*** Passage provided ***

28,687 days. That’s how long the average US citizen will live, around 78.5 years. Given the chaos of our world today, that number can be quite important. There’s a lot of inspirational things you can do with that, but we’ll be more practical today.
Given an even distribution, that means that 1 out of every 28,687 people will die today, or roughly 11,000 in the United States, from various causes.
That means if I called 1,000,000 random people today, 35 of them would likely be dead tomorrow. Is that because of my call? Not likely.
That also means that if 1,000,000 people were vaccinated today, 35 of them would likely be dead tomorrow. Is that because of the vaccine? It sure doesn’t seem that way.
Scaling that up, if I called 342M people today, 11,921 of them would die tomorrow.
Or how about the 342M doses of the vaccine that have been administered in the United States? We’d expect that 11,921 people would have died the day after taking it. You can finesse the math with typical age ranges and health of those getting the vaccine, but at a large enough scale those types of things tend to average out. If 11,921 people died the day after taking the COVID vaccine, that’s exactly what it should be if the vaccine was 100% safe.

*** End of Passage provided ***

Answer each question from the passage on daily death rates.
(a) About how many years does the average US citizen live?
(b) If 1,000,000 random people were called today, how many of them would likely be dead tomorrow?
(c) How many doses of the vaccine have been administered in the United States?
The entries come from a source unrelated to the passage on daily death rates.

*** Recorded information ***

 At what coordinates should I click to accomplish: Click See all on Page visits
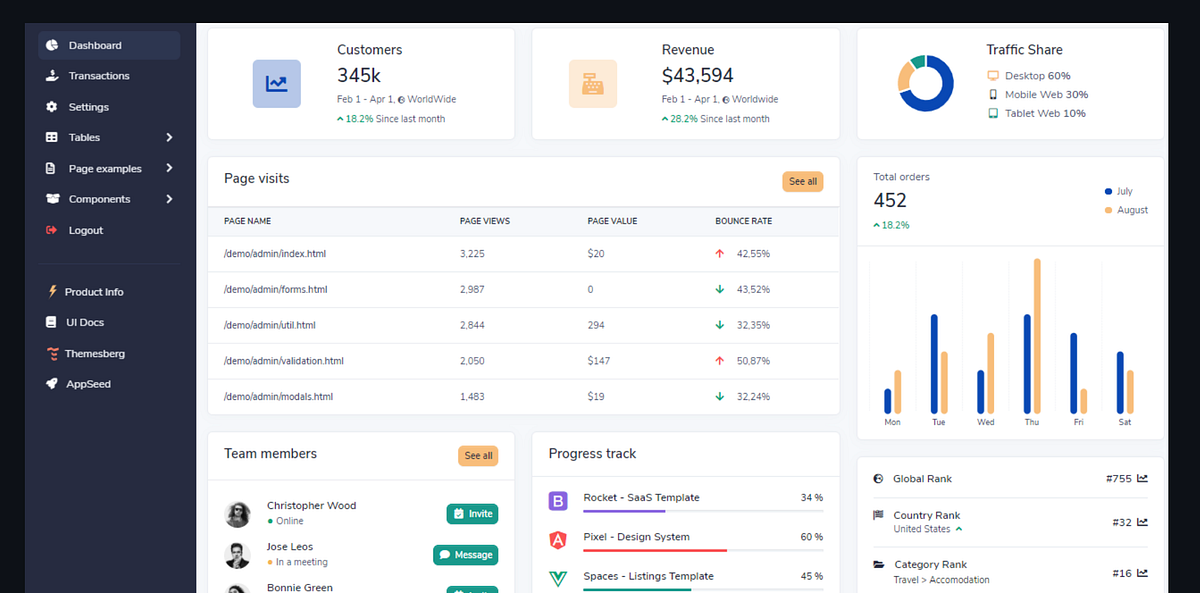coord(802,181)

*** End of Recorded information ***
*** Recorded information ***

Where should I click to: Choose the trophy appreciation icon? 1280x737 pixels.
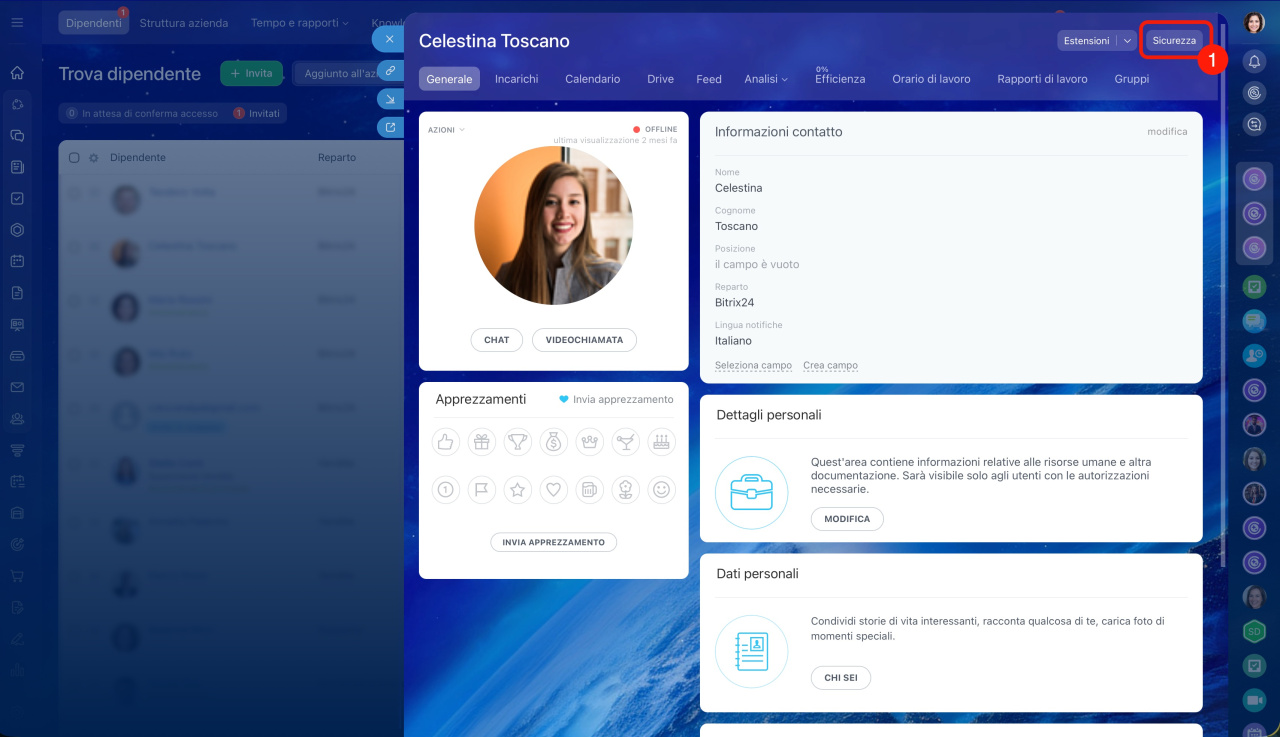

*** End of Recorded information ***
*** Recorded information ***

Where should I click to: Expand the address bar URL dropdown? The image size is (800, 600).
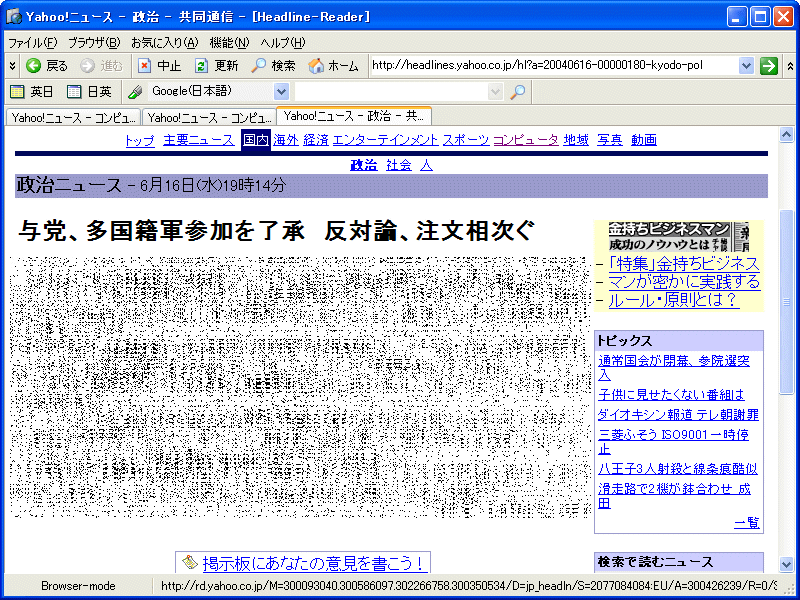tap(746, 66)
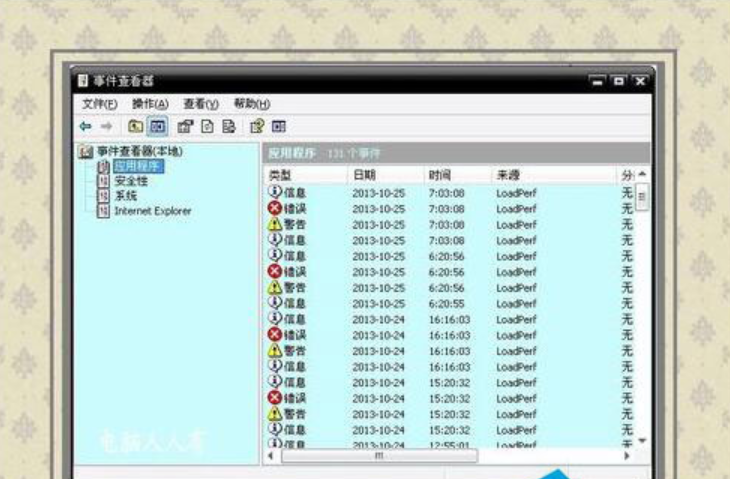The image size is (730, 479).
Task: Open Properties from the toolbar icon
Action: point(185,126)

*** End of Recorded information ***

## Finished task
(a) Around 78.5 years.
(b) 35.
(c) 342M.